=== DATA SHOWN ===

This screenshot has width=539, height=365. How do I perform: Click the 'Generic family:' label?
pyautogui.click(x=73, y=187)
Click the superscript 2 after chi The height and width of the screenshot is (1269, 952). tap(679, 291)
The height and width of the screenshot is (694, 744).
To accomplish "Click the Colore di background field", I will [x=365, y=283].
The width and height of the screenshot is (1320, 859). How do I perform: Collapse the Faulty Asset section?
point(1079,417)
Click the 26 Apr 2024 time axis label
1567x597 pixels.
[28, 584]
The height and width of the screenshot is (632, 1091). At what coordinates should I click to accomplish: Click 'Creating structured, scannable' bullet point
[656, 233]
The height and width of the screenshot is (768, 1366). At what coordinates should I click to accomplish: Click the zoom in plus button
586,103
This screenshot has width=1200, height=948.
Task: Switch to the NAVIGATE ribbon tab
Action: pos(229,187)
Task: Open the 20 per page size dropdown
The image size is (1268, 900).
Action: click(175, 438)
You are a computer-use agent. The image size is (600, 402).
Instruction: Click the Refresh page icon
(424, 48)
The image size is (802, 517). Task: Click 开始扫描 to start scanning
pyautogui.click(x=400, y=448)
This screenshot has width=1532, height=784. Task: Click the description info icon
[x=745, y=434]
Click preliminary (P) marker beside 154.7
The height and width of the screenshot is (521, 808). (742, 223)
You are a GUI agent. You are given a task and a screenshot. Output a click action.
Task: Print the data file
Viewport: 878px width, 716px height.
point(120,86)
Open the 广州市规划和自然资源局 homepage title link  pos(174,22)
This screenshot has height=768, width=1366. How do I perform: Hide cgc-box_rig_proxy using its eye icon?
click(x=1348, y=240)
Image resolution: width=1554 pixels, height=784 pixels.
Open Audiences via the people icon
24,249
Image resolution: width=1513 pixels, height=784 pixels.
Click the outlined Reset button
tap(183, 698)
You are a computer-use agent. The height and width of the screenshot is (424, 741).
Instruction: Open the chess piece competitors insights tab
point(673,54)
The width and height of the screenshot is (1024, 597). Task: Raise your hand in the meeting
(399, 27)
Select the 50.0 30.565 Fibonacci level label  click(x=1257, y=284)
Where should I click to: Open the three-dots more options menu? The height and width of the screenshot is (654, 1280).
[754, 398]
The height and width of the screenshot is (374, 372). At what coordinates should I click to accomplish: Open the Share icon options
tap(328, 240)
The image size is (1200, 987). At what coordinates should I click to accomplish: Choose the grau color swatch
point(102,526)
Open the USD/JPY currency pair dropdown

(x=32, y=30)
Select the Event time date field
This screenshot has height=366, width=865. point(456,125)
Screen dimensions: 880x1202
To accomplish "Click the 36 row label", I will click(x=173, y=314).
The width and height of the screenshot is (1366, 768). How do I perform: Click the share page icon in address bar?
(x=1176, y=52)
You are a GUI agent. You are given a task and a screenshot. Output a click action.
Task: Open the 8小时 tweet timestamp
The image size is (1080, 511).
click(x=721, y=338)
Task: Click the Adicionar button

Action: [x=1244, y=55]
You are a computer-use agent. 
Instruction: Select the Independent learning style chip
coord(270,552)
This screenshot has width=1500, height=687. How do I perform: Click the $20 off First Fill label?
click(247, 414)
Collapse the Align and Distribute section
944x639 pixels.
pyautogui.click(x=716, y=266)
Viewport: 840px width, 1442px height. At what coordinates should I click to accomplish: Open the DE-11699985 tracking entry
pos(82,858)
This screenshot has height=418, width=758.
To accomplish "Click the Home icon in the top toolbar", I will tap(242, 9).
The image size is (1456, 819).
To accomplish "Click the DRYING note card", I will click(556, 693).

===

**TASK BRIEF:**
Please quote the data above in full, with no line missing.

**WRITTEN SOLUTION:**
This screenshot has width=539, height=365. How do I perform: Click the 'Generic family:' label?
pyautogui.click(x=73, y=187)
Click the superscript 2 after chi The height and width of the screenshot is (1269, 952). tap(679, 291)
The height and width of the screenshot is (694, 744).
To accomplish "Click the Colore di background field", I will [x=365, y=283].
The width and height of the screenshot is (1320, 859). How do I perform: Collapse the Faulty Asset section?
point(1079,417)
Click the 26 Apr 2024 time axis label
1567x597 pixels.
[28, 584]
The height and width of the screenshot is (632, 1091). At what coordinates should I click to accomplish: Click 'Creating structured, scannable' bullet point
[656, 233]
The height and width of the screenshot is (768, 1366). At what coordinates should I click to accomplish: Click the zoom in plus button
586,103
This screenshot has width=1200, height=948.
Task: Switch to the NAVIGATE ribbon tab
Action: pos(229,187)
Task: Open the 20 per page size dropdown
The image size is (1268, 900).
Action: click(175, 438)
You are a computer-use agent. The image size is (600, 402).
Instruction: Click the Refresh page icon
(424, 48)
The image size is (802, 517). Task: Click 开始扫描 to start scanning
pyautogui.click(x=400, y=448)
This screenshot has width=1532, height=784. Task: Click the description info icon
[x=745, y=434]
Click preliminary (P) marker beside 154.7
The height and width of the screenshot is (521, 808). (742, 223)
You are a GUI agent. You are given a task and a screenshot. Output a click action.
Task: Print the data file
Viewport: 878px width, 716px height.
point(120,86)
Open the 广州市规划和自然资源局 homepage title link  pos(174,22)
This screenshot has height=768, width=1366. How do I perform: Hide cgc-box_rig_proxy using its eye icon?
click(x=1348, y=240)
Image resolution: width=1554 pixels, height=784 pixels.
Open Audiences via the people icon
24,249
Image resolution: width=1513 pixels, height=784 pixels.
Click the outlined Reset button
tap(183, 698)
You are a computer-use agent. The height and width of the screenshot is (424, 741).
Instruction: Open the chess piece competitors insights tab
point(673,54)
The width and height of the screenshot is (1024, 597). Task: Raise your hand in the meeting
(399, 27)
Select the 50.0 30.565 Fibonacci level label  click(x=1257, y=284)
Where should I click to: Open the three-dots more options menu? The height and width of the screenshot is (654, 1280).
[754, 398]
The height and width of the screenshot is (374, 372). At what coordinates should I click to accomplish: Open the Share icon options
tap(328, 240)
The image size is (1200, 987). At what coordinates should I click to accomplish: Choose the grau color swatch
point(102,526)
Open the USD/JPY currency pair dropdown

(x=32, y=30)
Select the Event time date field
This screenshot has height=366, width=865. point(456,125)
Screen dimensions: 880x1202
To accomplish "Click the 36 row label", I will click(x=173, y=314).
The width and height of the screenshot is (1366, 768). How do I perform: Click the share page icon in address bar?
(x=1176, y=52)
You are a GUI agent. You are given a task and a screenshot. Output a click action.
Task: Open the 8小时 tweet timestamp
The image size is (1080, 511).
click(x=721, y=338)
Task: Click the Adicionar button

Action: [x=1244, y=55]
You are a computer-use agent. 
Instruction: Select the Independent learning style chip
coord(270,552)
This screenshot has width=1500, height=687. How do I perform: Click the $20 off First Fill label?
click(247, 414)
Collapse the Align and Distribute section
944x639 pixels.
pyautogui.click(x=716, y=266)
Viewport: 840px width, 1442px height. At what coordinates should I click to accomplish: Open the DE-11699985 tracking entry
pos(82,858)
This screenshot has height=418, width=758.
To accomplish "Click the Home icon in the top toolbar", I will tap(242, 9).
The image size is (1456, 819).
To accomplish "Click the DRYING note card", I will click(556, 693).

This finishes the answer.